Lance Huffmeister sat on his flea ridden mattress, the morning sun deluging the sparse premises of his tent with neither a knock or a warning, and it took all the strength he was able to muster to apply the hook to the two canvas flaps he held accountable for welcoming the unwanted intruder. Somewhere outside a girl was bawling with the force of a bursting dam, her voice mitigated and finally rendered silent the moment she realized that the credulity of her parents bore no reliability that morning, if indeed they were even awake. Lance shook his head in the darkness. Too many people were crying wolf these days.

           Suddenly a stir rustling on the mattress next to his. The equanimity of his partner veritably palpable, Lance resisted the intrinsic urge to step outside and leave the flaps open just to evoke an objection, anything from that lame excuse of what could have passed for a man in any other civil society. But indolence again prevailed, leaving him to endeavor with his mouth what his feet could no longer induce.

           "You hear that, Colin?" he said. "I think that was a girl crying."

           "I didn't hear it," Colin replied through the fragments of a yawn. "Go back to sleep."

           "Poor thing," Lance persisted. "I think she may be looking for her mom. What do you think, Col?"

           "Turn off the freakin' television," said Colin, rolling back into a prone position.

           "Christ, Col," said Lance, "the next thing you'll tell me is the gas you just released was a deflated balloon. I say we help the girl."

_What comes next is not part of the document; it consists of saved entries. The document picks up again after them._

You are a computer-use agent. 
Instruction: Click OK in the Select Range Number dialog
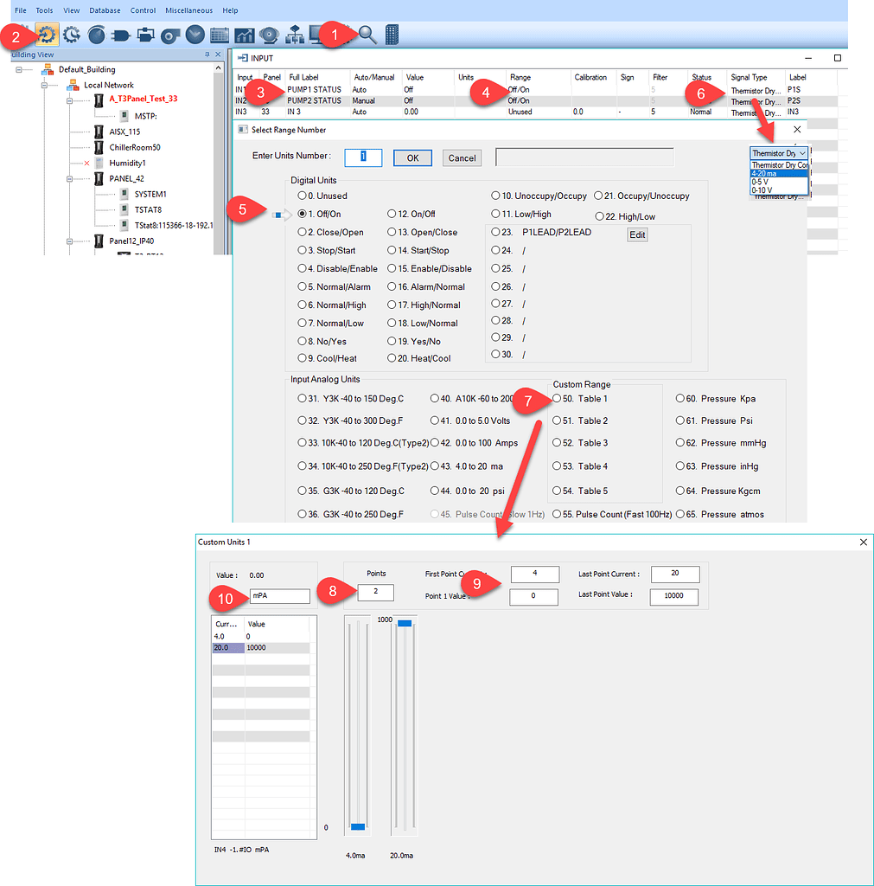[x=412, y=157]
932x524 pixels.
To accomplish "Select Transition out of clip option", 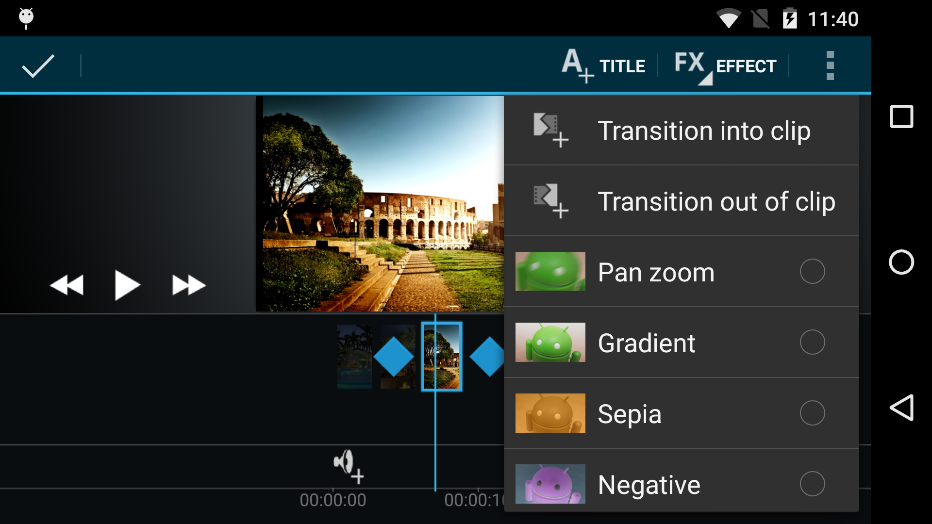I will 681,201.
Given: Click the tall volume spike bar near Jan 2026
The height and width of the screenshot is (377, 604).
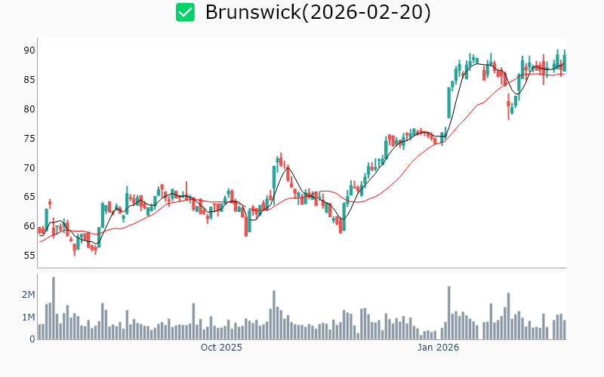Looking at the screenshot, I should (x=448, y=313).
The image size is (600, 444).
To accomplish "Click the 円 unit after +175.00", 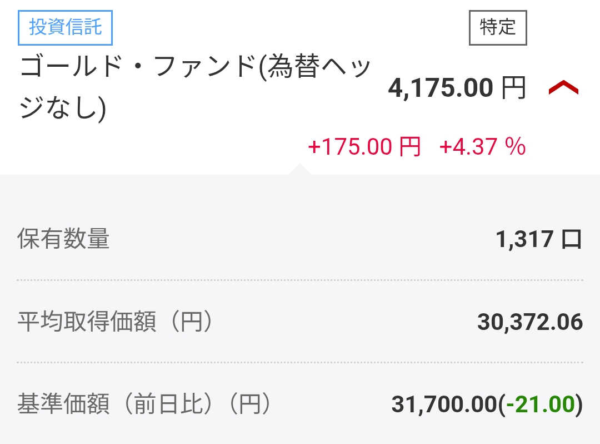I will [x=409, y=147].
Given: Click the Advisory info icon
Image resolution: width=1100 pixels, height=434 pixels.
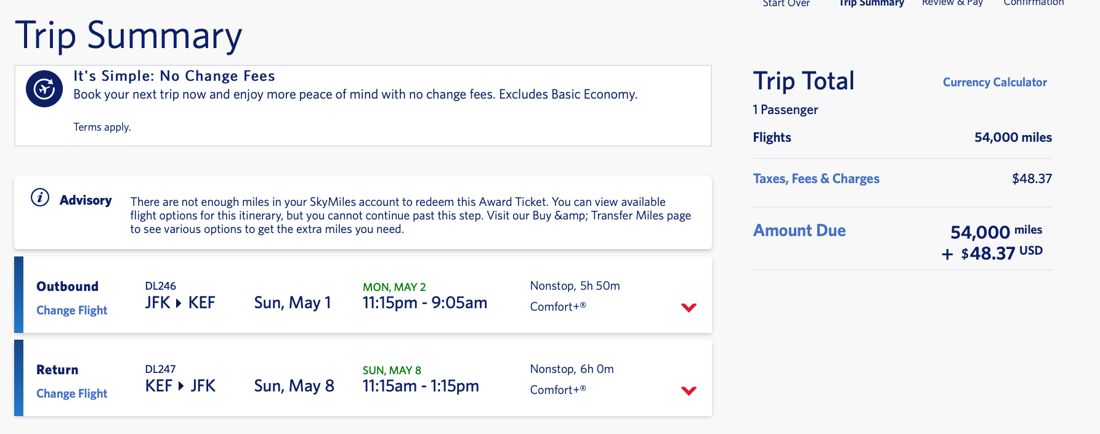Looking at the screenshot, I should pos(40,198).
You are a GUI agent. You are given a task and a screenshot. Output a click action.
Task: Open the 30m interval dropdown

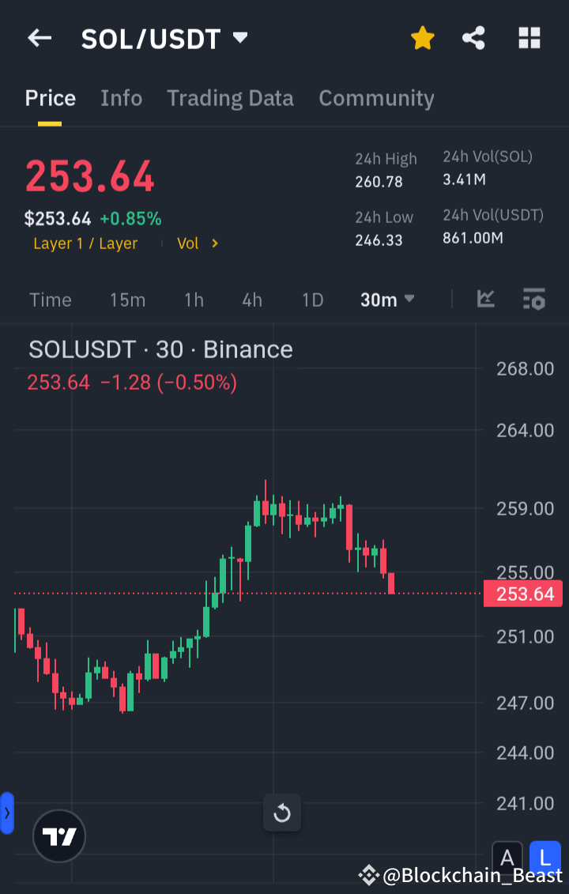[x=387, y=300]
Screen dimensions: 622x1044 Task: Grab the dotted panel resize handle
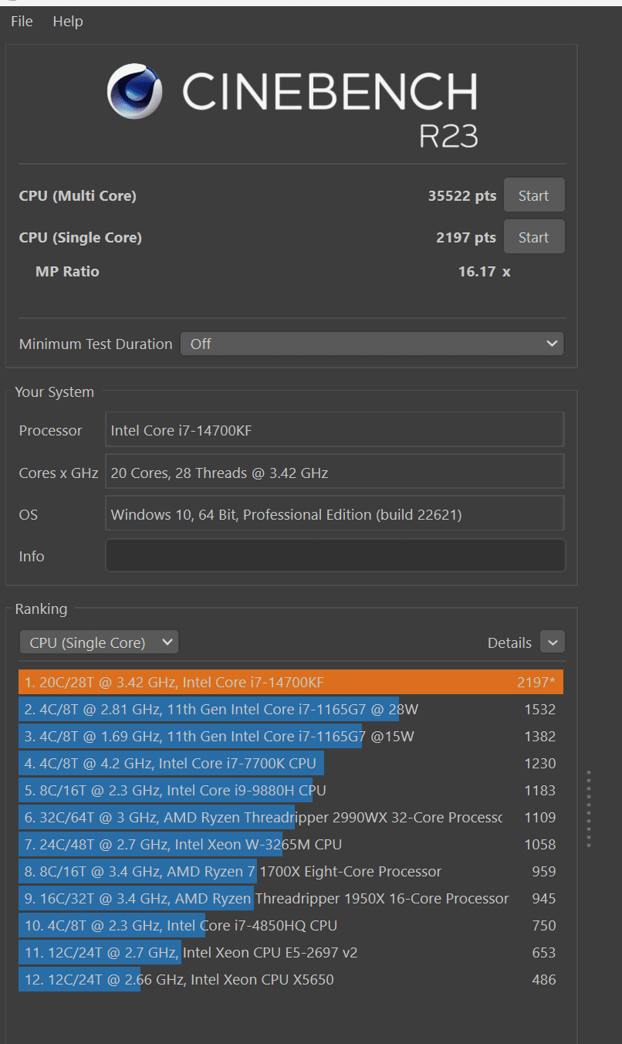(x=589, y=808)
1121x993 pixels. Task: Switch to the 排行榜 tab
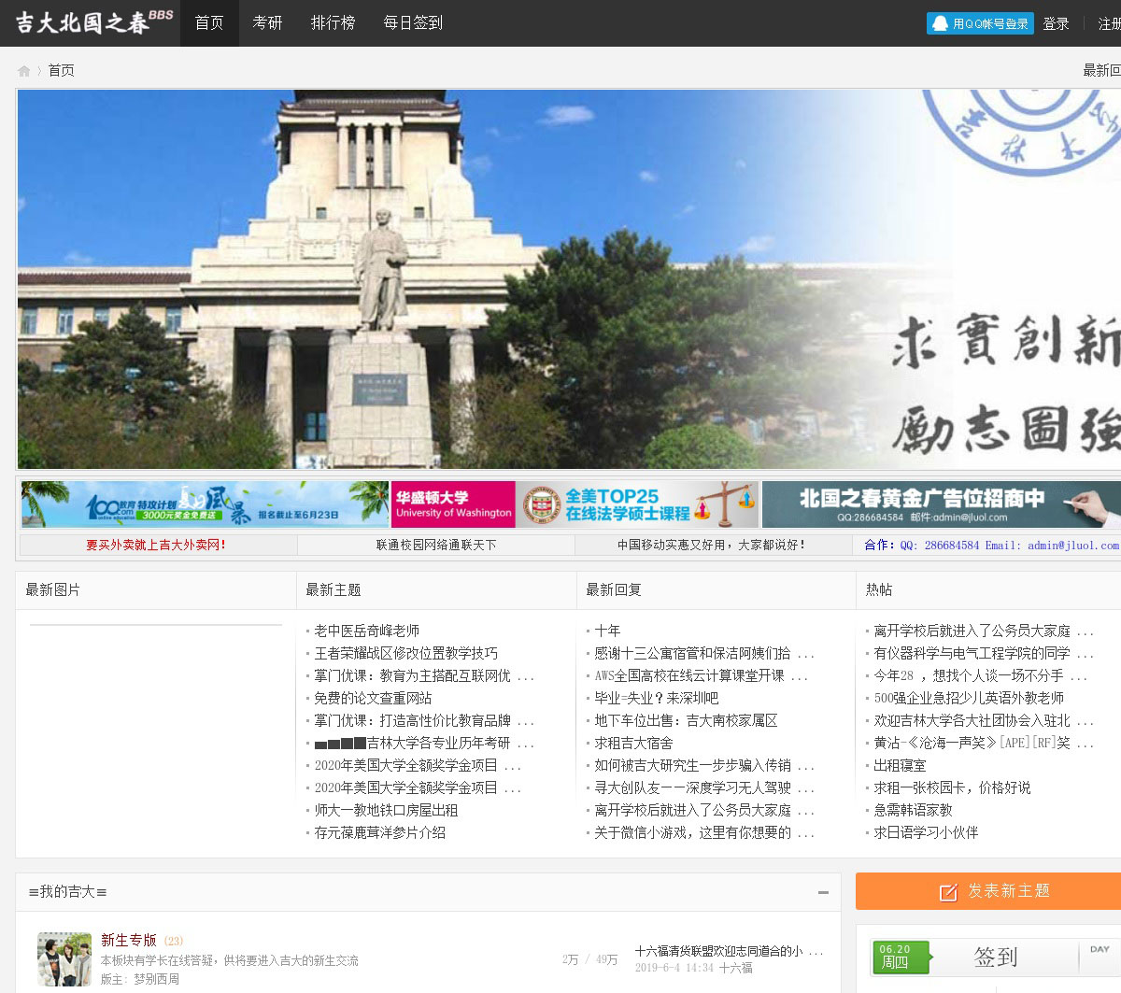333,22
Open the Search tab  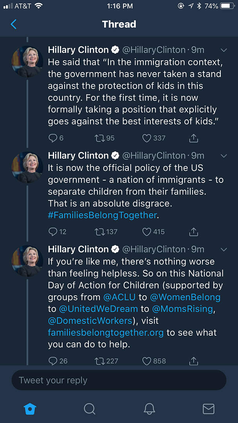90,409
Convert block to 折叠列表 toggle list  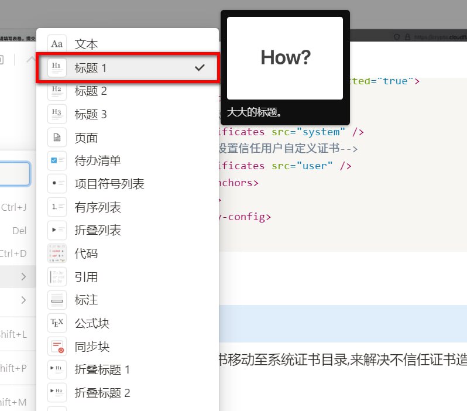(x=98, y=231)
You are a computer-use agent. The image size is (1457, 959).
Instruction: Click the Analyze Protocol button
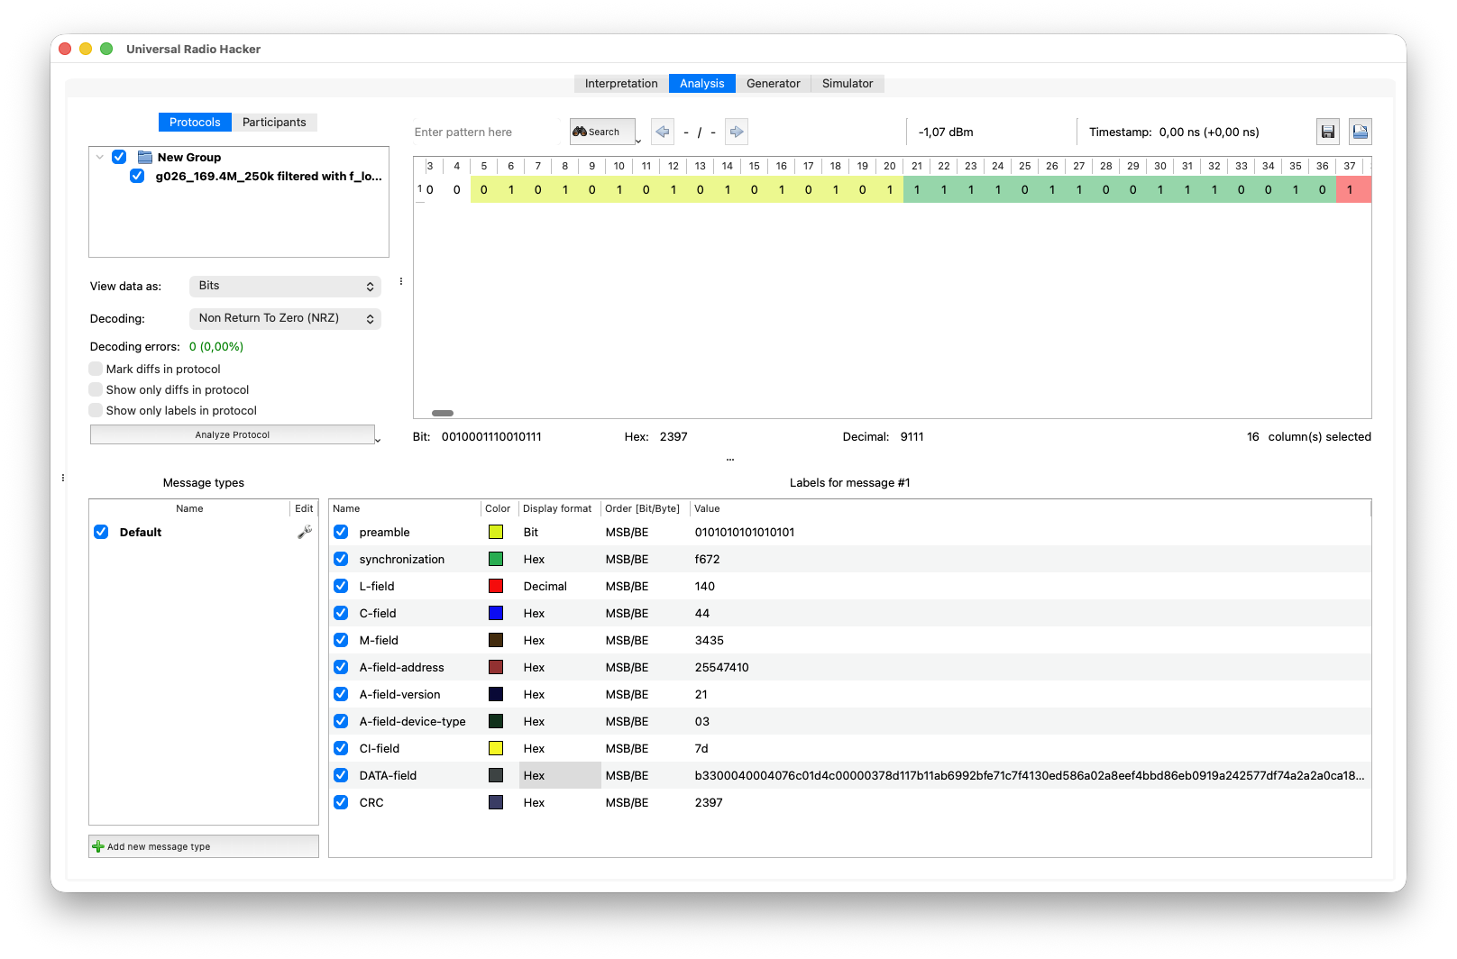(x=232, y=434)
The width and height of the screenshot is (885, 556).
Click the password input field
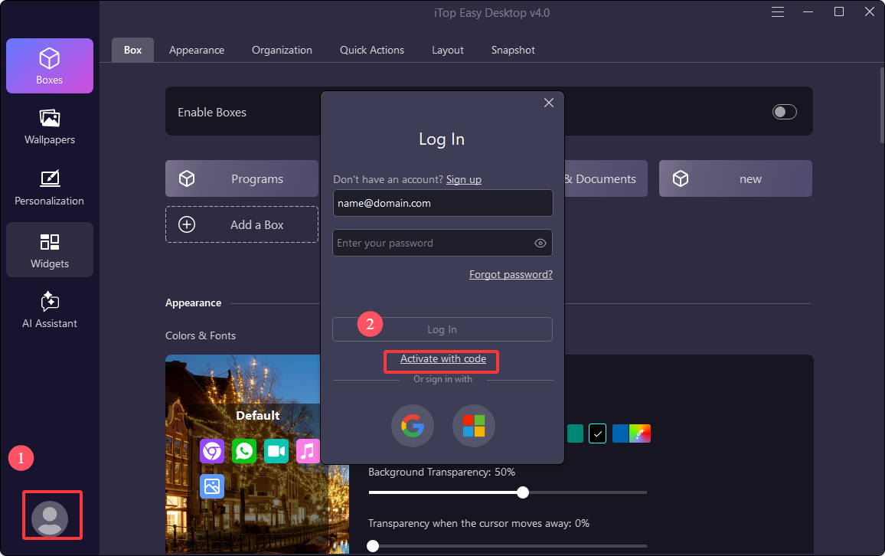click(433, 244)
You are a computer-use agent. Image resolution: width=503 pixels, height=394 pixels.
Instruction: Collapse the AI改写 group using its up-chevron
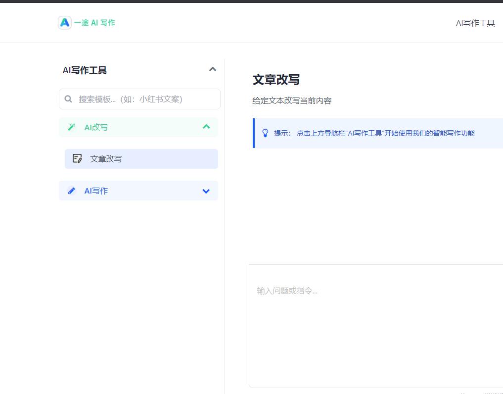206,127
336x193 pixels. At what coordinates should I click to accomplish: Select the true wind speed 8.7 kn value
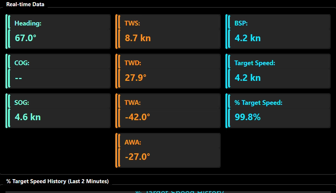(137, 38)
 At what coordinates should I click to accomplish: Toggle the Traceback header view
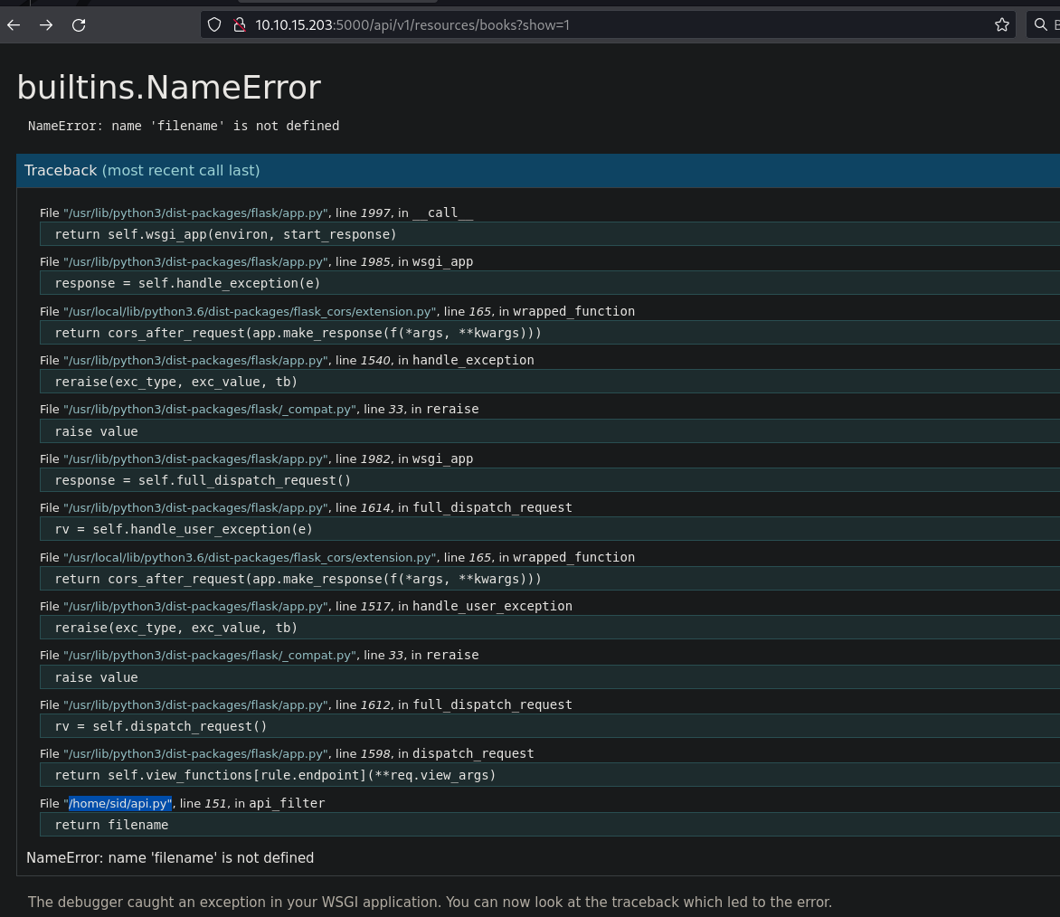pyautogui.click(x=142, y=170)
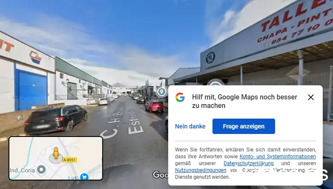Open the Datenschutzerklärung link
This screenshot has height=189, width=333.
(249, 163)
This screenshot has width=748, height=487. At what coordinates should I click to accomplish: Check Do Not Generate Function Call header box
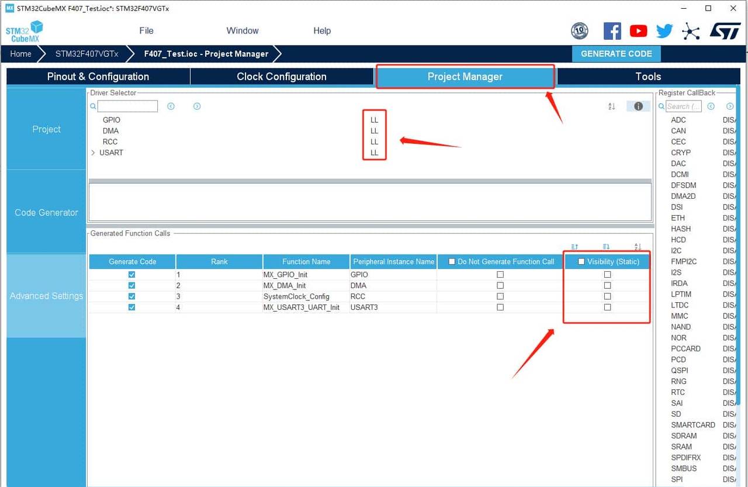(452, 262)
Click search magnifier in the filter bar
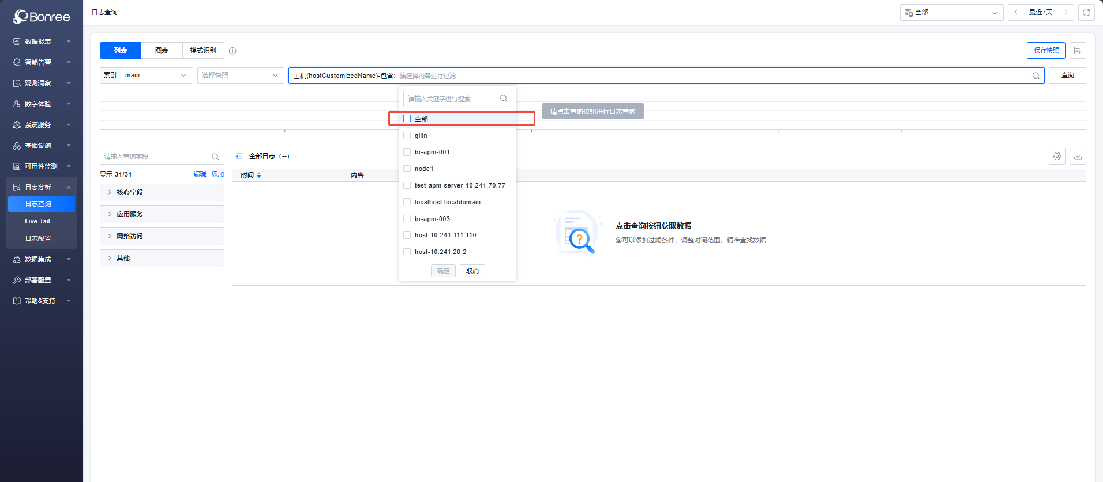 tap(1036, 76)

           The answer to his suggestion was a long mock snore that pervaded the tent and further aggravated Lance's headache. How funny was the notion that not only had the times changed but how they had changed. Just how he could have possibly conjured up a headache of that magnitude without the assistance of a single drop of liquor was as perplexing as his roommate (in this case tentmate since the day they had been served the eviction notice) sleeping all day. What had the ancient Greeks coined as a hero? An individual with the choice of two paths, both leading to catastrophe? It clearly had his name written all over it. Given the choice between spending the entire day in darkness with a slug too lazy to breathe these days and venturing out on his quest for something edible, he chose the latter, albeit with a heart heavier than the feet that he sometimes swore had foregone conventional creation and had obstinately decided to mold themselves out of cement.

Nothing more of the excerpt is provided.